First off, take an imaginary league table of surgeons. The further up or down surgeons are in that list, the more they get paid. The goal of the table is to make sure that the best surgeons are given the most difficult and dangerous jobs, and so, hopefully, to optimise the system. Brain surgeons at the top, and, er, earwax removers at the bottom.
How do you measure the surgeons? One way would be to score them on results: some fiendishly complicated, combination of number of malpractice suits, of numbers of ensuing complications, of “deaths at the hands of”, etc.
Sign off this wonder-system and see how the surgeons do…
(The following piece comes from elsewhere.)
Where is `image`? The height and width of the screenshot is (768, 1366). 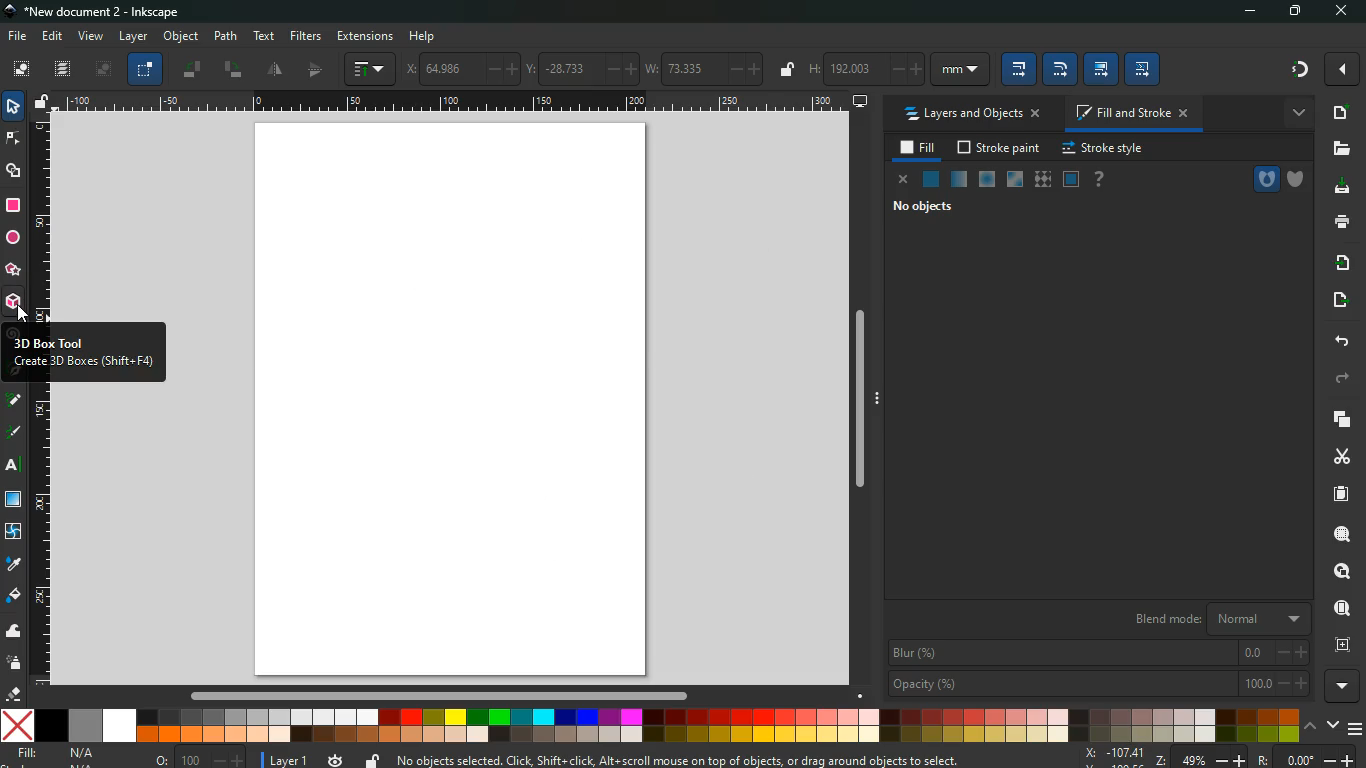 image is located at coordinates (106, 69). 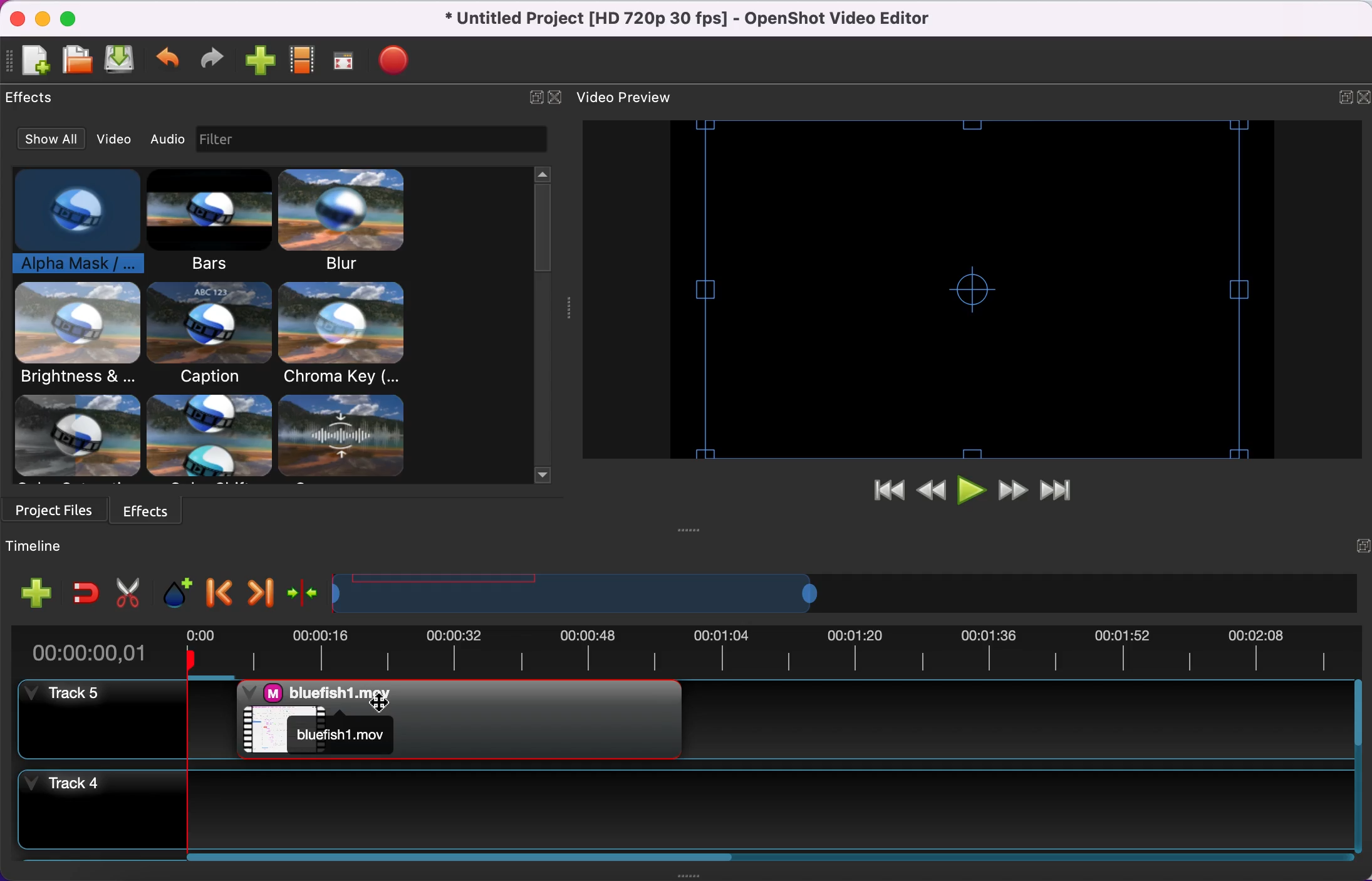 What do you see at coordinates (259, 64) in the screenshot?
I see `import video` at bounding box center [259, 64].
Enter the brain surgeon, at the top of the table, with a scalpel as sharp as his mind. He has two types of surgery open to him: brain and non-brain. Brain surgery is high-risk and as well-paid as you can get, but why would anyone do it? High-risk means that there’s a high chance that you will be scored down, which means there’s a high chance that s/he’ll have fewer first choices on surgery, which means that it’s more likely that you’ll get given higher-risk jobs (because nobody really wants them).
Effectively, if the personal goal of the brain surgeon is to do the best surgery he can and at the same time get as well paid for it as possible, he will sub-optimise the system. In fact, won’t there be a whole talent scramble to avoid risk and so sub-optimise the system?